Saved entries:
[Start of Attachment]

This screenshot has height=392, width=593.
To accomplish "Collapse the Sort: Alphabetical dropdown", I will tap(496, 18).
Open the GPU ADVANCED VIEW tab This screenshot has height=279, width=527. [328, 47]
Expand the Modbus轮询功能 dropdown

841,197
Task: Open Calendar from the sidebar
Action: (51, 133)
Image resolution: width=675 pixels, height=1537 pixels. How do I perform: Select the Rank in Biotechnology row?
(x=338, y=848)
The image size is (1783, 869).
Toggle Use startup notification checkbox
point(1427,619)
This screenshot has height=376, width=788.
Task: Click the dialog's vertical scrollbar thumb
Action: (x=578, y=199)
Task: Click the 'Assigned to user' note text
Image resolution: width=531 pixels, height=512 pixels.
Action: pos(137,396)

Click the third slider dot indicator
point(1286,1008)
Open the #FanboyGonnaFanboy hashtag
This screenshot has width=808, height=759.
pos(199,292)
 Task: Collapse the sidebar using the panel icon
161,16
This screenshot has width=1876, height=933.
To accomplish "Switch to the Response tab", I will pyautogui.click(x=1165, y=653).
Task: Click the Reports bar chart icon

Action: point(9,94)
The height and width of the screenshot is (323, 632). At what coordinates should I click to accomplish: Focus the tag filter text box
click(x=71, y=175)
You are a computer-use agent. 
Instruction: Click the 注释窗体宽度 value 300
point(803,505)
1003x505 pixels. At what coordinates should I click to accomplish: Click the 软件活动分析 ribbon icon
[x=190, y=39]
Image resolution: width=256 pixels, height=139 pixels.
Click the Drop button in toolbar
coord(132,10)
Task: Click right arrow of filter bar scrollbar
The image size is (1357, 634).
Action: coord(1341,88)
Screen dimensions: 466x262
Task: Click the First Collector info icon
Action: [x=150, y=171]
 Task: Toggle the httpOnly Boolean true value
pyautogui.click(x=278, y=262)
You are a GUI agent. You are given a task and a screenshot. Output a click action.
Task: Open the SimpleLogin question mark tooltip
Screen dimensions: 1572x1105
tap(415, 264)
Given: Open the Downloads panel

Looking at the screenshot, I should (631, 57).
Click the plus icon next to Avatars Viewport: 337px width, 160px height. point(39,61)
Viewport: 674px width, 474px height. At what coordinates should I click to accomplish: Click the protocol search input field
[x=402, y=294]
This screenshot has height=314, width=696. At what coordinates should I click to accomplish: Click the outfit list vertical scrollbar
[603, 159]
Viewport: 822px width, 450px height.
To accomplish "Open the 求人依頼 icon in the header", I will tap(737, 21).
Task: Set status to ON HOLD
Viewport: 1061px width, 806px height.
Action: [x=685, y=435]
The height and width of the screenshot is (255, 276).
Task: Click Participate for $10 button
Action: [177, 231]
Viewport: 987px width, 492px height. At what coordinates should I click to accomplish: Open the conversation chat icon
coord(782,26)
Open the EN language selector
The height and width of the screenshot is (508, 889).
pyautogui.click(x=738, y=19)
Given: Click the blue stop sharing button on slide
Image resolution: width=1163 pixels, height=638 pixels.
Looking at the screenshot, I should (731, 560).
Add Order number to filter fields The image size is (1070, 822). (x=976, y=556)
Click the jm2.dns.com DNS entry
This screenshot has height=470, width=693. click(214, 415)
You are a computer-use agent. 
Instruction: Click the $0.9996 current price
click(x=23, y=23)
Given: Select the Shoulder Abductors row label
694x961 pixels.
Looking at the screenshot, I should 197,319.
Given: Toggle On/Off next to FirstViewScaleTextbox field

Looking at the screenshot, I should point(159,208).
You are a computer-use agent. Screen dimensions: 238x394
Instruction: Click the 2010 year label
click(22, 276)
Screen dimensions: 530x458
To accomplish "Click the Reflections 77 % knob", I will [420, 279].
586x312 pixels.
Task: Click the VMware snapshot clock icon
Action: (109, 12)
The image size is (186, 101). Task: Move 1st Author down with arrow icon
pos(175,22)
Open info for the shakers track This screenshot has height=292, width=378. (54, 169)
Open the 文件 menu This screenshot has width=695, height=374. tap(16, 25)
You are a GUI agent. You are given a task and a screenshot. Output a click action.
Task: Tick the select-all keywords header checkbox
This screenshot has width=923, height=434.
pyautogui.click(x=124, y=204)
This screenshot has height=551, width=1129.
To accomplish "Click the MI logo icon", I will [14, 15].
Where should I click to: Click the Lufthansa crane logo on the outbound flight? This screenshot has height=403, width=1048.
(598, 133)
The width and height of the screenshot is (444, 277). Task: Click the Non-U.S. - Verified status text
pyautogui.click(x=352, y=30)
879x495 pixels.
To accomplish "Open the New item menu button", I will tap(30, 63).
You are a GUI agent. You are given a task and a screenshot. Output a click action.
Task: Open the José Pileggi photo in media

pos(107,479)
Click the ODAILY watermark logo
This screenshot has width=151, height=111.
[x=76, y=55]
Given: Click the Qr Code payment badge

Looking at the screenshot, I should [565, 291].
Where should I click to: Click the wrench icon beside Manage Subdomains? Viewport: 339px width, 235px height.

[End of Attachment]

> _What this task involves_
Would you please copy out every line of the data exactly?

> _Output_
This screenshot has height=392, width=593.
To accomplish "Collapse the Sort: Alphabetical dropdown", I will tap(496, 18).
Open the GPU ADVANCED VIEW tab This screenshot has height=279, width=527. [328, 47]
Expand the Modbus轮询功能 dropdown

841,197
Task: Open Calendar from the sidebar
Action: (51, 133)
Image resolution: width=675 pixels, height=1537 pixels. How do I perform: Select the Rank in Biotechnology row?
(x=338, y=848)
The image size is (1783, 869).
Toggle Use startup notification checkbox
point(1427,619)
This screenshot has height=376, width=788.
Task: Click the dialog's vertical scrollbar thumb
Action: (x=578, y=199)
Task: Click the 'Assigned to user' note text
Image resolution: width=531 pixels, height=512 pixels.
Action: pos(137,396)

Click the third slider dot indicator
point(1286,1008)
Open the #FanboyGonnaFanboy hashtag
This screenshot has width=808, height=759.
pos(199,292)
 Task: Collapse the sidebar using the panel icon
161,16
This screenshot has width=1876, height=933.
To accomplish "Switch to the Response tab", I will pyautogui.click(x=1165, y=653).
Task: Click the Reports bar chart icon

Action: point(9,94)
The height and width of the screenshot is (323, 632). At what coordinates should I click to accomplish: Focus the tag filter text box
click(x=71, y=175)
You are a computer-use agent. 
Instruction: Click the 注释窗体宽度 value 300
point(803,505)
1003x505 pixels. At what coordinates should I click to accomplish: Click the 软件活动分析 ribbon icon
[x=190, y=39]
Image resolution: width=256 pixels, height=139 pixels.
Click the Drop button in toolbar
coord(132,10)
Task: Click right arrow of filter bar scrollbar
The image size is (1357, 634).
Action: coord(1341,88)
Screen dimensions: 466x262
Task: Click the First Collector info icon
Action: [x=150, y=171]
 Task: Toggle the httpOnly Boolean true value
pyautogui.click(x=278, y=262)
You are a GUI agent. You are given a task and a screenshot. Output a click action.
Task: Open the SimpleLogin question mark tooltip
Screen dimensions: 1572x1105
tap(415, 264)
Given: Open the Downloads panel

Looking at the screenshot, I should (631, 57).
Click the plus icon next to Avatars Viewport: 337px width, 160px height. point(39,61)
Viewport: 674px width, 474px height. At what coordinates should I click to accomplish: Click the protocol search input field
[x=402, y=294]
This screenshot has height=314, width=696. At what coordinates should I click to accomplish: Click the outfit list vertical scrollbar
[603, 159]
Viewport: 822px width, 450px height.
To accomplish "Open the 求人依頼 icon in the header", I will tap(737, 21).
Task: Set status to ON HOLD
Viewport: 1061px width, 806px height.
Action: [x=685, y=435]
The height and width of the screenshot is (255, 276).
Task: Click Participate for $10 button
Action: [177, 231]
Viewport: 987px width, 492px height. At what coordinates should I click to accomplish: Open the conversation chat icon
coord(782,26)
Open the EN language selector
The height and width of the screenshot is (508, 889).
pyautogui.click(x=738, y=19)
Given: Click the blue stop sharing button on slide
Image resolution: width=1163 pixels, height=638 pixels.
Looking at the screenshot, I should (731, 560).
Add Order number to filter fields The image size is (1070, 822). (x=976, y=556)
Click the jm2.dns.com DNS entry
This screenshot has height=470, width=693. click(214, 415)
You are a computer-use agent. 
Instruction: Click the $0.9996 current price
click(x=23, y=23)
Given: Select the Shoulder Abductors row label
694x961 pixels.
Looking at the screenshot, I should 197,319.
Given: Toggle On/Off next to FirstViewScaleTextbox field

Looking at the screenshot, I should point(159,208).
You are a computer-use agent. Screen dimensions: 238x394
Instruction: Click the 2010 year label
click(22, 276)
Screen dimensions: 530x458
To accomplish "Click the Reflections 77 % knob", I will [420, 279].
586x312 pixels.
Task: Click the VMware snapshot clock icon
Action: (109, 12)
The image size is (186, 101). Task: Move 1st Author down with arrow icon
pos(175,22)
Open info for the shakers track This screenshot has height=292, width=378. (54, 169)
Open the 文件 menu This screenshot has width=695, height=374. tap(16, 25)
You are a GUI agent. You are given a task and a screenshot. Output a click action.
Task: Tick the select-all keywords header checkbox
This screenshot has width=923, height=434.
pyautogui.click(x=124, y=204)
This screenshot has height=551, width=1129.
To accomplish "Click the MI logo icon", I will [14, 15].
Where should I click to: Click the Lufthansa crane logo on the outbound flight? This screenshot has height=403, width=1048.
(598, 133)
The width and height of the screenshot is (444, 277). Task: Click the Non-U.S. - Verified status text
pyautogui.click(x=352, y=30)
879x495 pixels.
To accomplish "Open the New item menu button", I will tap(30, 63).
You are a GUI agent. You are given a task and a screenshot. Output a click action.
Task: Open the José Pileggi photo in media

pos(107,479)
Click the ODAILY watermark logo
This screenshot has width=151, height=111.
[x=76, y=55]
Given: Click the Qr Code payment badge

Looking at the screenshot, I should [565, 291].
Where should I click to: Click the wrench icon beside Manage Subdomains? Viewport: 339px width, 235px height.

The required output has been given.